I currently have one yellow lab. and two red empress peacocks. I am planning on adding another YL, along with an Ahli, a couple more peacocks and a Synodontis Multipunctata catfish. All Jouveniles (about an inch)...

Should this work compatability wise? Size of tank/fish wise? Could I add a few acei's to help with algae?

Thanks in advance for posting! 

Z


----------



## Fogelhund (Dec 3, 2002)

Unfortunately a 3ft long tank is very limiting for Malawian cichilds.

The Red Empress, many peacocks and Scieanochromis fryeri (the proper name for fish people call ahli in err) all get too big, and often aggressive for a 3ft tank. Pseudotropheus elegans "acei" also get too big for this sized tank.
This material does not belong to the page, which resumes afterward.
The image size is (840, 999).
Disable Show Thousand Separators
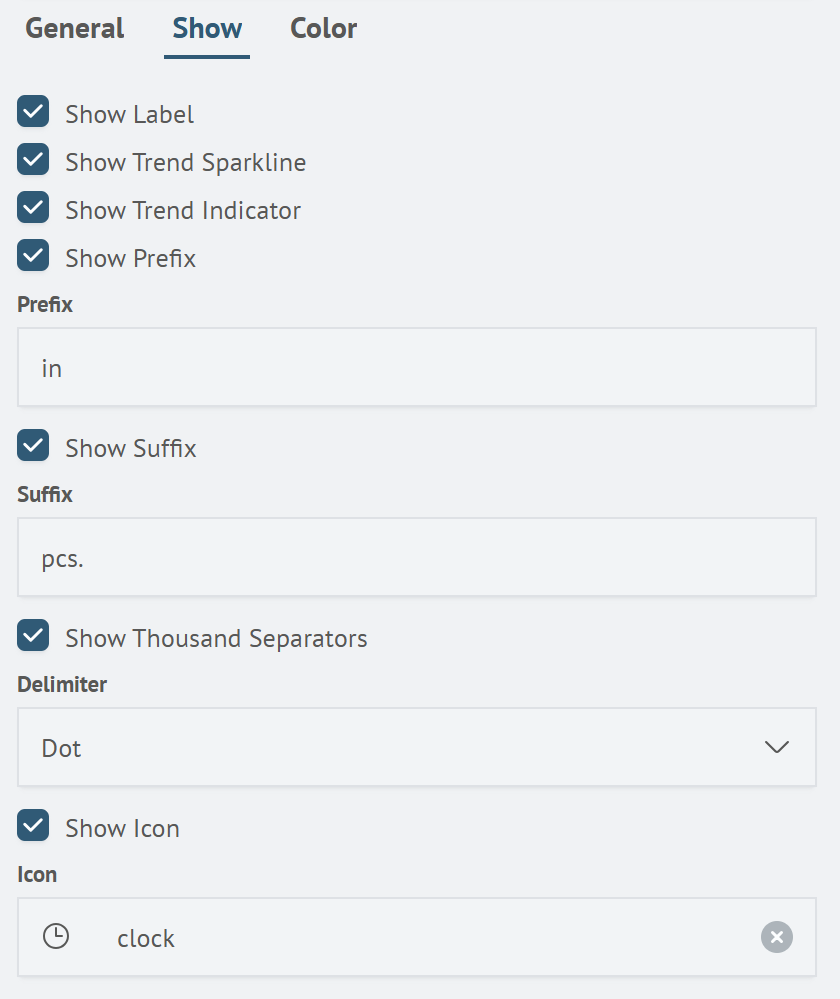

Yellow Labs work pretty well though, so perhaps a group of one male, and three females, along with a Peacock trio, such as Maulana bicolour would work though. A single Synodontis is likely to hide all the time, so might not add much to the aquarium.


----------



## Zechariah.Pierce (Apr 18, 2011)

Gotcha...

What cichlids would you recommend then other than the yellow lab?


----------



## Zechariah.Pierce (Apr 18, 2011)

Also, what other cats would you recommend?


----------



## Zechariah.Pierce (Apr 18, 2011)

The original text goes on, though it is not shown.